Author: Nathan Chang
A little introduction to Quantico The term data science has entered mass adoption world-wide and every company in every industry is clamoring to leverage the practice strategically. Unfortunately or fortunately, depending on your perspective, Quantico Energy Solutions happens to be in the E&P space and this industry iterates rather slowly. It’s actually an incredibly technical space dominated by science and engineering, but when it comes to digital technology the upswing can feel slow in comparison to adjacent verticals. Nonetheless Quantico is striving to become a leader in the application of subsurface AI in E&P and we’re looking ahead to transitioning data science practice and process into applications and platforms.
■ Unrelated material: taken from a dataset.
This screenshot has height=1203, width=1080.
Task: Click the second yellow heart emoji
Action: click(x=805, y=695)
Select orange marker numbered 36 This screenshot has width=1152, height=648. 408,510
How did we decide we need a focus on data science? From its founding Quantico decided to apply machine learning to the problem statement of predicting sonic and density logs without direct measurement tools downhole. While the initial success Quantico achieved in reaching that goal did indeed apply machine learning as a consulting service (MLaaS, or AIaaS), the data science needed to evolve before it could become a global, enterprise-grade, commercial software application. The same could be said about QEarth - our Earth modeling product. While the initial design is sound, it is a data science process and not yet democratized enough to translate into enterprise software . How were we, an AI company, going to pivot into delivering data science driven software without a greater focus on automation and user experience?
What attributes did we prioritize and WHY? We started to build a people strategy! How are we going to attract the right talent? What did the right talent look like? How does a small AI company, looking to market data science tools to the G&G, D&C, and reservoir engineering groups of the world’s largest oil companies, how could we not be made up of the same domain experts? Questions like the on
e above, can hold great companies hostage behind prison bars of mediocrity and we’re anything but .
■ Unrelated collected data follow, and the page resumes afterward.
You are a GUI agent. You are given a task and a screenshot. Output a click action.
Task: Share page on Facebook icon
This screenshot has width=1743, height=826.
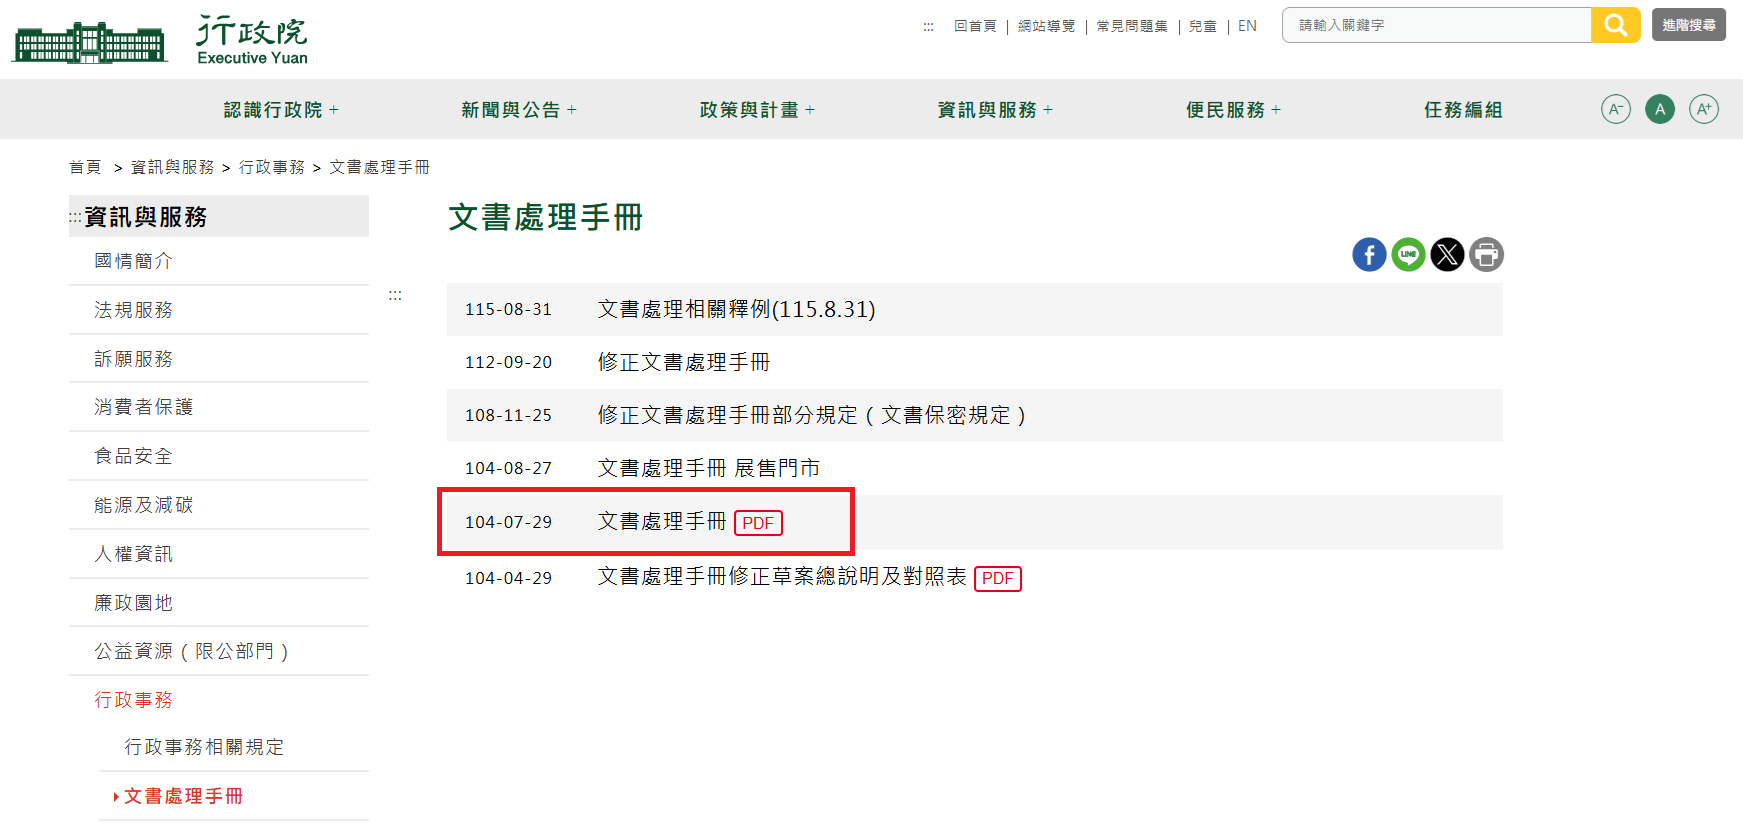(x=1369, y=254)
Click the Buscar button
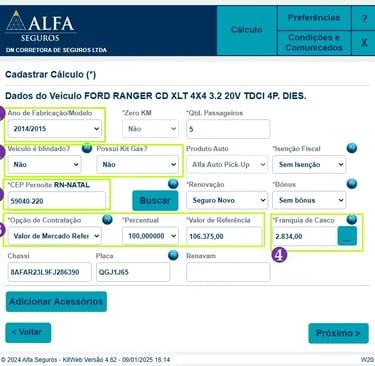The height and width of the screenshot is (366, 375). [x=155, y=200]
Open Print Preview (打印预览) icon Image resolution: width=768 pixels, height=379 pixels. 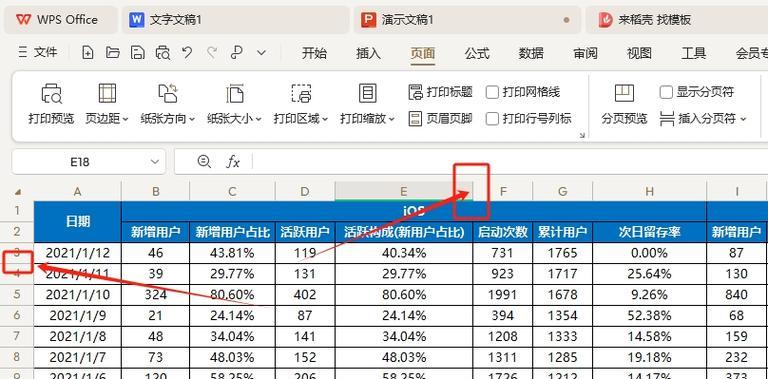[x=51, y=94]
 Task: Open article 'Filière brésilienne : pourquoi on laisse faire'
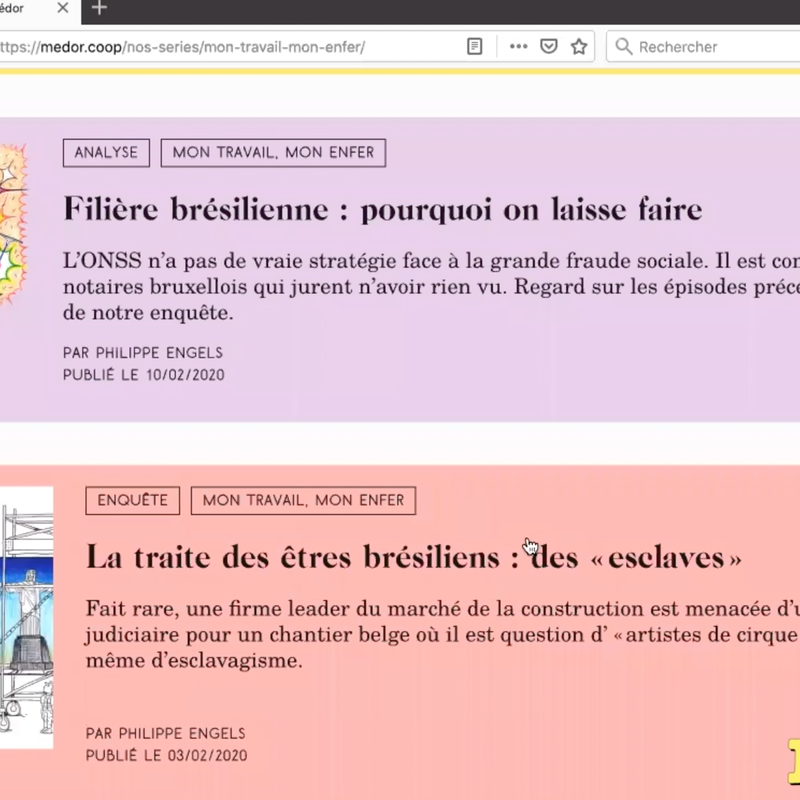[x=382, y=209]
We started thinking about what we wanted. We needed agility, adaptability, passion, curiosity, intellect, energy, commitment, dedication, but most of all, we needed trust. When we decided to go recruiting, we found an incredible amount of interest, which was very encouraging for our leadership. We focused on four key traits:
Trust and honesty
Intellectual curiosity
Passion
Adaptability
There is one final trait that we felt needed to be overarching across the team. DIVERSITY
What did we end up with? We hired across the age ranges. From 25 through 63 years of age. We hired a signal processing specialist from Halliburton with over 40 patents and a recent grad from the insurance industry. Furthermore, the passions of this group span far and wide. One resource has decided to lead all project management via SCRUM/Agile, and overall R&D. Another has decided to lead our entire digital marketing program, and another through decades of experience, has introduced our team to data science approaches to enhance process automation . It’s truly a technical team like no other and there isn't a problem they couldn’t solve - I would pit them against any team from any vertical and any company. Data science has always been the heart of our company, but great software delivery is becoming our second core capability.
How do we retain and continue to build in a competitive landscape? Now comes the real work. Having built a team that has compassion for each other, mutually respects the diversity of capability and passion each person brings, looks to support each other in the eleventh hour and loves our weekly Friday happy hours at Cobble and Spoke[3] - how do we continuously produce gravity to hold this group together? How do we keep their gaze fixed firmly on the problems of our industry and clients? The answer is engineered autonomy. We will not confine them to problems that don’t draw out their creativity and curiosity. As a management philosophy we let the group ebb and flow between R&D, marketing, and production projects, but they all have to contribute to some extent in each area. While it’s impossible for each of us to constantly have the work that drives our passion every day of every year, we do afford our team the freedom to take on assignments that either interest them or allow them to be creative in how they approach them. Each member of the team enjoys working with all the others and collaboration is sparked daily by mutual trust and respect. Finally, the team knows how capable they are together and so far (fingers crossed) they continue to rally as a team to meet every challenge.